New documents (envelopes) are added at the left end of the “envelope buffer,” and whenever a document is used (i.e., the envelope removed from the shelf), it is returned to the left end of the bookshelf. The result of this system is that the most recent (and frequently) used documents migrate to the left, while documents that are not used often or not used at all migrate to the right. After the system has been in use for a while, the shelf starts to look like the following.
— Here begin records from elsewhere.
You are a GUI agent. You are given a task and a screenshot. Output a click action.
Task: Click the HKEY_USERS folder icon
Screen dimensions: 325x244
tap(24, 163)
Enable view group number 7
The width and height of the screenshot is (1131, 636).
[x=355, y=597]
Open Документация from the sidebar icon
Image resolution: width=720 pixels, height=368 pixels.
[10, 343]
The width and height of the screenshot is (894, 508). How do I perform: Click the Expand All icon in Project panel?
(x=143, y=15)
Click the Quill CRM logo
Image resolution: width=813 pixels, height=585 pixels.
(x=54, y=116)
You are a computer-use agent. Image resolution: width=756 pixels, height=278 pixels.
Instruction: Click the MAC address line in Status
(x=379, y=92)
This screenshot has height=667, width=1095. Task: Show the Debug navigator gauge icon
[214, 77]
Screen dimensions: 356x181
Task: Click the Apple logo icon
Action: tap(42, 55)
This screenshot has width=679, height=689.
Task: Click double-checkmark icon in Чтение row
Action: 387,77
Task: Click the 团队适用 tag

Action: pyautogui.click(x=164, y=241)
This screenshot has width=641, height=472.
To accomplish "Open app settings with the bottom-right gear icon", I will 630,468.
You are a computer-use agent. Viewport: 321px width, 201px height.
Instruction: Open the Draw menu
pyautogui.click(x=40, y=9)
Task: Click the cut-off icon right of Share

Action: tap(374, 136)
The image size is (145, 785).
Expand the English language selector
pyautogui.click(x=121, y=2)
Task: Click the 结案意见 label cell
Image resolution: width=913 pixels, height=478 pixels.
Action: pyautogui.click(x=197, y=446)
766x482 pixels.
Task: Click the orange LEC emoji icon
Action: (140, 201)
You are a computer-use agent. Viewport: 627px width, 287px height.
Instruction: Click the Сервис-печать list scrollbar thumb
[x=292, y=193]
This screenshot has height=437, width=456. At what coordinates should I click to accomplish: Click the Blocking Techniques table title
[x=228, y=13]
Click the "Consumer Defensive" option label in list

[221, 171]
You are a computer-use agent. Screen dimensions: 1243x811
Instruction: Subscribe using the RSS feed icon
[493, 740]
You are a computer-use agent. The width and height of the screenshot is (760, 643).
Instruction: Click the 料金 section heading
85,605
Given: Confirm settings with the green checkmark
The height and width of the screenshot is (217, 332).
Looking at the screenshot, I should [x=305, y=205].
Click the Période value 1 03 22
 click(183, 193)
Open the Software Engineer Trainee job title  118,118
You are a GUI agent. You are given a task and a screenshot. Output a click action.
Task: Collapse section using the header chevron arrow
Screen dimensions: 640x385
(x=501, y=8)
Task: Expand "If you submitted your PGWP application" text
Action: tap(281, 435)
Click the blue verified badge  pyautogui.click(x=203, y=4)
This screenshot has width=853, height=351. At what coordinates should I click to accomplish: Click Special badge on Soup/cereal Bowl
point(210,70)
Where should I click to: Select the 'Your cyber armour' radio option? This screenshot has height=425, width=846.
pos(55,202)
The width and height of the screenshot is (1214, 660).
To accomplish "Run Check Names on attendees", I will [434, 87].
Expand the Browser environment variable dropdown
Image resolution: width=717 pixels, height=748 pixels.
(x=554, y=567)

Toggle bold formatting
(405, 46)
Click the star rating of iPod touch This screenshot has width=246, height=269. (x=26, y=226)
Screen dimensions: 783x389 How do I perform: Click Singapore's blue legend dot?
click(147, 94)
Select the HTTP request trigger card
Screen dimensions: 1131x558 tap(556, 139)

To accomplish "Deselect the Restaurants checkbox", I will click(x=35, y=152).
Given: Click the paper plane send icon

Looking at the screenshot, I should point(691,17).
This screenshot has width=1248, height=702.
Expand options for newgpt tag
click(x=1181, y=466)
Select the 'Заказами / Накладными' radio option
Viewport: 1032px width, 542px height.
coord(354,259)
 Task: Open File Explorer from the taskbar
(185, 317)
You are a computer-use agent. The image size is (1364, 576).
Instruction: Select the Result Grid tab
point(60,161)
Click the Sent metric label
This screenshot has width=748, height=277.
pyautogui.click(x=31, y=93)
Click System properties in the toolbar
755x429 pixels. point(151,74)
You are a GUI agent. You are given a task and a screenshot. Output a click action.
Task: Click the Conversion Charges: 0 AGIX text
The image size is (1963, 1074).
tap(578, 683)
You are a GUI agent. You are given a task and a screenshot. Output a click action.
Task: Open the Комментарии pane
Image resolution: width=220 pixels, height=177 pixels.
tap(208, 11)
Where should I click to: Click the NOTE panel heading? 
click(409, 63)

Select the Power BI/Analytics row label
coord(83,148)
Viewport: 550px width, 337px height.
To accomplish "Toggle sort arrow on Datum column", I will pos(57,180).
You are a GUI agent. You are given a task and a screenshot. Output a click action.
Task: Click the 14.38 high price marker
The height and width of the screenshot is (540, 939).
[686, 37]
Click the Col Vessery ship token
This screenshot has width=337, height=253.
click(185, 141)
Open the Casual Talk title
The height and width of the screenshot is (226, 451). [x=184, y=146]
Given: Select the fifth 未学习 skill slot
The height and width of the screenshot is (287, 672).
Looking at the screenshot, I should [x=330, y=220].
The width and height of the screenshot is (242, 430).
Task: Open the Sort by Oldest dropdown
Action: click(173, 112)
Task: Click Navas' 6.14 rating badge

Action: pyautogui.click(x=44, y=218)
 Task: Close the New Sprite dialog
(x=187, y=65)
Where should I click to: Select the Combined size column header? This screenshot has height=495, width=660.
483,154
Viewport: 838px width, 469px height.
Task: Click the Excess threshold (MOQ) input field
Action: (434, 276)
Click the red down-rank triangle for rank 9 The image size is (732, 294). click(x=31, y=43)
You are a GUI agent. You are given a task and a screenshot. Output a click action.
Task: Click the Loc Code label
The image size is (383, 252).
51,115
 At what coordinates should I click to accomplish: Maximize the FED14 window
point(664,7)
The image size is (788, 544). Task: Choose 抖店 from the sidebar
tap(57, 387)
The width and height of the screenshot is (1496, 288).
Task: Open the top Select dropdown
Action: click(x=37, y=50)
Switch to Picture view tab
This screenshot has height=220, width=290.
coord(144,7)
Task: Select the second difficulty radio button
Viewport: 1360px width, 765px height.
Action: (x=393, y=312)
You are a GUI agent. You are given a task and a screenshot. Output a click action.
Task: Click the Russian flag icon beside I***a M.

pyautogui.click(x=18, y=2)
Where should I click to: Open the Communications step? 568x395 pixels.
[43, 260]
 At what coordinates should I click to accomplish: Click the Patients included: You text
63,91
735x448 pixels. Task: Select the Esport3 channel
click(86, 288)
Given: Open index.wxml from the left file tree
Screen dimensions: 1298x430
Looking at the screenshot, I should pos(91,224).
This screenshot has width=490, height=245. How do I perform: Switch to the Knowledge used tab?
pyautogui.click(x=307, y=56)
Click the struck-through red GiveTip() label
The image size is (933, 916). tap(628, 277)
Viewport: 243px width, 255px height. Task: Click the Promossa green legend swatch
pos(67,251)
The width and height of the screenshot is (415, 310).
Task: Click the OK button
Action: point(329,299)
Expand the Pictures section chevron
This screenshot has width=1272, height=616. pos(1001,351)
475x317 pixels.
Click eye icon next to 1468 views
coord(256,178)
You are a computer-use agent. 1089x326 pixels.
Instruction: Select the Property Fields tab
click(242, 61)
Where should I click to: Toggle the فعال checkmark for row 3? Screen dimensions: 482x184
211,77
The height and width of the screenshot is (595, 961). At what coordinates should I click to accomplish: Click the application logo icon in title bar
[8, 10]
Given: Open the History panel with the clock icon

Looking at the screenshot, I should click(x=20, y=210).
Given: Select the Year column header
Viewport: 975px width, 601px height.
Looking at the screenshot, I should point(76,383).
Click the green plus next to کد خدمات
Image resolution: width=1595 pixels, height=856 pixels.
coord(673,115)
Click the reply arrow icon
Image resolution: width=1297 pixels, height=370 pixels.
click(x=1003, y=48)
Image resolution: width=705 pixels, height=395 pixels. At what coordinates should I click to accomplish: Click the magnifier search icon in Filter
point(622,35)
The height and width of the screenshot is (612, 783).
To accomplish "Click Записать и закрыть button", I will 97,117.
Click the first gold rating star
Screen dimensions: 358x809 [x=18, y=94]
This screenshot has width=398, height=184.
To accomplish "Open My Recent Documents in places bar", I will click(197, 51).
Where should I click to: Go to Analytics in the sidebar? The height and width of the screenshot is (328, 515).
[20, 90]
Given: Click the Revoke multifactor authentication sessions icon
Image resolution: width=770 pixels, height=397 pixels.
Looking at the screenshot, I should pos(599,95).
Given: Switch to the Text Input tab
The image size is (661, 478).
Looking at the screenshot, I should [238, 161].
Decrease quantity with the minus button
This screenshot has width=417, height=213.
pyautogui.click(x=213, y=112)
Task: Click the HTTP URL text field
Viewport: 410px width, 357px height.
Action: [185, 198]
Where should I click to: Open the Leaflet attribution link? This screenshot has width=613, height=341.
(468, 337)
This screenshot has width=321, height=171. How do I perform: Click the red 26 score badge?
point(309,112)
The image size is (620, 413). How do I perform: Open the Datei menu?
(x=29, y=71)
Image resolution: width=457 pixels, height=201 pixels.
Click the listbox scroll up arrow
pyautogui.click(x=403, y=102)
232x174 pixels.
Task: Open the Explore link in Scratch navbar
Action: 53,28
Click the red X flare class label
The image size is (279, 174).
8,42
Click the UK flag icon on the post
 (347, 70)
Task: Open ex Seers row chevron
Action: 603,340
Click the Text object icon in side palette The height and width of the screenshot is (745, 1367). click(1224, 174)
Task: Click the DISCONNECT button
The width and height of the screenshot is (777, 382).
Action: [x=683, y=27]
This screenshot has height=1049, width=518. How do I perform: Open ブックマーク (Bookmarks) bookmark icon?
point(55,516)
And, one and two posts by Edward Vielmetti. Interesting quote from the second:

Noguchi’s ideas are largely inspired by discoveries related to the use of computers… Nevertheless, when building a database there seems to be no way to avoid using fields, which amounts to classifying. Similarly, the entire process of tagging, be it in SGML or XML formats, involves labeling items of knowledge, often for commercial purposes. The digitization of data in itself does not necessitate classifying, but the use of database applications compels it to a certain extent. Categories, even the most sophisticated ones, once used necessarily reflect the limits of our vocabulary and conceptual horizon.

The strength of it is it is so natural, you can’t digress from it. You can use vertical Noguchi System (meaning you just stack papers on top of other papers) instead of Noguchi’s horizontal one and claim that it’s the most advanced hyperorganization scheme, as Eric Abrahamson says in p. 157 of “A perfect mess.”